BusinessWeek Investor -- The Barker Portfolio
A Bond Anybody Can Love
On top of their yield, these Treasuries offset inflation's bite
When a bright guy who is renowned as a longtime bull on stocks recommends a bond, I listen. That happened recently when Jeremy Siegel told Business Week that he finds a particular sort of oddball bond to be an attractive hedge against stocks. Siegel, the Wharton School economist whose book, Stocks for the Long Run, underpins today's buy-and-hold-equities creed, turns out to love a crazy little thing called TIPS.
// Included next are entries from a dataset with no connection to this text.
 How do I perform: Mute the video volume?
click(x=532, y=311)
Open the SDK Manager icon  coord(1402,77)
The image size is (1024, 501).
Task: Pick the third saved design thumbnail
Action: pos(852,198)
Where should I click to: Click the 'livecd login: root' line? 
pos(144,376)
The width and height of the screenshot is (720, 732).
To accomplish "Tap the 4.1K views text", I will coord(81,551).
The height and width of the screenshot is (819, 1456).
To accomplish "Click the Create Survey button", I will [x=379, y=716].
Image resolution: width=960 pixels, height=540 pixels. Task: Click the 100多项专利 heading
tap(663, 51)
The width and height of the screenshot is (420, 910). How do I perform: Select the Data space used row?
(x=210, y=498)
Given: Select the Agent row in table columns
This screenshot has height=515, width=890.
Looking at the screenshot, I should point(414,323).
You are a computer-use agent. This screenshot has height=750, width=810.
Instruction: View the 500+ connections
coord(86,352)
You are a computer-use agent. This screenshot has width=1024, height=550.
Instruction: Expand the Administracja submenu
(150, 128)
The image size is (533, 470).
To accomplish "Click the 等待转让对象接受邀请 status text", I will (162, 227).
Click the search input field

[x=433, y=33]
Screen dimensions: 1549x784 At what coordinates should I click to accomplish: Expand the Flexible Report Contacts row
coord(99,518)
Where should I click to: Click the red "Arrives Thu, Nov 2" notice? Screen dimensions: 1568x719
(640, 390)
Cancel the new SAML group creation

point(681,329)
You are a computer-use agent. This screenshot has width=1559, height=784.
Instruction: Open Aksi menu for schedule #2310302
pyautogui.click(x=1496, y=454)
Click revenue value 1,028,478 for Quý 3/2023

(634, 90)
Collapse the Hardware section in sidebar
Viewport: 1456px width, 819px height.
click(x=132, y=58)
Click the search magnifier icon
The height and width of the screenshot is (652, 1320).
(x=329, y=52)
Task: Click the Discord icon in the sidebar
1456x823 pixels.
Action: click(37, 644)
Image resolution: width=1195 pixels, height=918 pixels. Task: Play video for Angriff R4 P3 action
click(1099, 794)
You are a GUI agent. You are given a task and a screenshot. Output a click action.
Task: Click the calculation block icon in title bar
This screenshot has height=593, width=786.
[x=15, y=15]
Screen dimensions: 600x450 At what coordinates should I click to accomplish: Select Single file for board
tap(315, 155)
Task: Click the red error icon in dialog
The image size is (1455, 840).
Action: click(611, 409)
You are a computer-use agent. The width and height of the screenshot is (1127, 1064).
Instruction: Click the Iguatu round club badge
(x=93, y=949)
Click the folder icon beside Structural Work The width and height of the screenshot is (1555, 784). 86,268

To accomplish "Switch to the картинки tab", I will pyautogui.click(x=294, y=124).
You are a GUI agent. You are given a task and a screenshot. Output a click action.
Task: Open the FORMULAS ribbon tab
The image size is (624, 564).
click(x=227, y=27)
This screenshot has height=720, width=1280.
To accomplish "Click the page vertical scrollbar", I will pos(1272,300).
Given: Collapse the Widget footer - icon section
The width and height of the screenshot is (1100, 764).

TIPS is a nickname for Treasury inflation-protected securities, never mind that Uncle Sam's official name for these bonds is Treasury Inflation-Indexed Securities. Just that much gives you a clue how quickly the world of TIPS turns arcane. That's too bad, because the essence of these things is not that hard to grasp. In any case, I promise you'll be hearing more about TIPS soon.GUARANTEES. One reason is that mutual-fund giant Vanguard Group is opening its new Vanguard Inflation-Protected Securities Fund, which is devoted to these bonds. A bigger reason is that inflation seems to be picking up. That's bad news for holders of both stocks and bonds--but not TIPS, which are built to withstand inflation via two unusual guarantees.
How do they work? First, in exchange for borrowing your money, the Treasury gives you a TIPS and vows to make up any purchasing power it loses to inflation. If the Consumer Price Index rises, say, 3% a year over the time you hold the bond, the Treasury will pay you that much extra on your principal when it matures. Ordinary bonds pay back only the face amount.
Second, the Treasury promises to keep you whole if deflation--a falling CPI--were to prevail while you held a TIPS. That sets a floor, guaranteeing that the bond's value will not fall below its face value if consumer prices drop.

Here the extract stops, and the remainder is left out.